Rewrite the listing below, replacing "pixels" with "px" and leaving everything else unchanged.
══ Data in this exercise ══
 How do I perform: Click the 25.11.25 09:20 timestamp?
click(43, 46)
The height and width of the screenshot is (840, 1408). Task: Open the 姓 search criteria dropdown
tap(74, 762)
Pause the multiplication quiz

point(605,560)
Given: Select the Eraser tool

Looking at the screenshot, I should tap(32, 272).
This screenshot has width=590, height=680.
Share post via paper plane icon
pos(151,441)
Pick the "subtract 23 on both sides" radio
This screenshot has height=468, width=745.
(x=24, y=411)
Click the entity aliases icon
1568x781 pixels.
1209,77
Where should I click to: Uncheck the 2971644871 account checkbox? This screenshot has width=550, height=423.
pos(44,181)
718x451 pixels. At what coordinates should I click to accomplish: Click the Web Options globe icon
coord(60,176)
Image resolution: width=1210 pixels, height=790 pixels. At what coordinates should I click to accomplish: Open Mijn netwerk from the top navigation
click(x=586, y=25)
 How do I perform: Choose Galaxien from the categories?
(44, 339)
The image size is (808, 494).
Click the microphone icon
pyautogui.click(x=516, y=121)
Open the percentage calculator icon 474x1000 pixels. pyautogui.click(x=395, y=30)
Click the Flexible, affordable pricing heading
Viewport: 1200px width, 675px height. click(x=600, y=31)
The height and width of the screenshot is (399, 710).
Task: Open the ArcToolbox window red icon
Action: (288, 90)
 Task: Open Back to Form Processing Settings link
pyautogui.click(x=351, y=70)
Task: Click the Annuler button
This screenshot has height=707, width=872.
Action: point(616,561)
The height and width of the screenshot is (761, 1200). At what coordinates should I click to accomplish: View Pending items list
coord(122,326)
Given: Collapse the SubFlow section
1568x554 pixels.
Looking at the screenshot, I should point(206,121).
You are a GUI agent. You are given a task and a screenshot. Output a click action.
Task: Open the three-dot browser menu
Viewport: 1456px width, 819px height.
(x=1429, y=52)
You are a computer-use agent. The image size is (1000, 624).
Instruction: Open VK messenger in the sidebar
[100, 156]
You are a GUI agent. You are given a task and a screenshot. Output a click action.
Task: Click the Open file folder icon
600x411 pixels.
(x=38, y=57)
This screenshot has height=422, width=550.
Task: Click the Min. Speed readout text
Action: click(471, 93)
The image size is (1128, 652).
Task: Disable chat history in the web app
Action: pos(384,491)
═══
§ Final result
 How do I perform: Click the 25.11.25 09:20 timestamp?
click(43, 46)
The height and width of the screenshot is (840, 1408). Task: Open the 姓 search criteria dropdown
tap(74, 762)
Pause the multiplication quiz

point(605,560)
Given: Select the Eraser tool

Looking at the screenshot, I should tap(32, 272).
This screenshot has width=590, height=680.
Share post via paper plane icon
pos(151,441)
Pick the "subtract 23 on both sides" radio
This screenshot has height=468, width=745.
(x=24, y=411)
Click the entity aliases icon
1568x781 px.
1209,77
Where should I click to: Uncheck the 2971644871 account checkbox? This screenshot has width=550, height=423.
pos(44,181)
718x451 px. At what coordinates should I click to accomplish: Click the Web Options globe icon
coord(60,176)
Image resolution: width=1210 px, height=790 px. At what coordinates should I click to accomplish: Open Mijn netwerk from the top navigation
click(x=586, y=25)
 How do I perform: Choose Galaxien from the categories?
(44, 339)
The image size is (808, 494).
Click the microphone icon
pyautogui.click(x=516, y=121)
Open the percentage calculator icon 474x1000 px. pyautogui.click(x=395, y=30)
Click the Flexible, affordable pricing heading
Viewport: 1200px width, 675px height. click(x=600, y=31)
The height and width of the screenshot is (399, 710).
Task: Open the ArcToolbox window red icon
Action: (288, 90)
 Task: Open Back to Form Processing Settings link
pyautogui.click(x=351, y=70)
Task: Click the Annuler button
This screenshot has height=707, width=872.
Action: point(616,561)
The height and width of the screenshot is (761, 1200). At what coordinates should I click to accomplish: View Pending items list
coord(122,326)
Given: Collapse the SubFlow section
1568x554 px.
Looking at the screenshot, I should point(206,121).
You are a GUI agent. You are given a task and a screenshot. Output a click action.
Task: Open the three-dot browser menu
Viewport: 1456px width, 819px height.
(x=1429, y=52)
You are a computer-use agent. The image size is (1000, 624).
Instruction: Open VK messenger in the sidebar
[100, 156]
You are a GUI agent. You are given a task and a screenshot. Output a click action.
Task: Click the Open file folder icon
600x411 px.
(x=38, y=57)
This screenshot has height=422, width=550.
Task: Click the Min. Speed readout text
Action: click(471, 93)
The image size is (1128, 652).
Task: Disable chat history in the web app
Action: pos(384,491)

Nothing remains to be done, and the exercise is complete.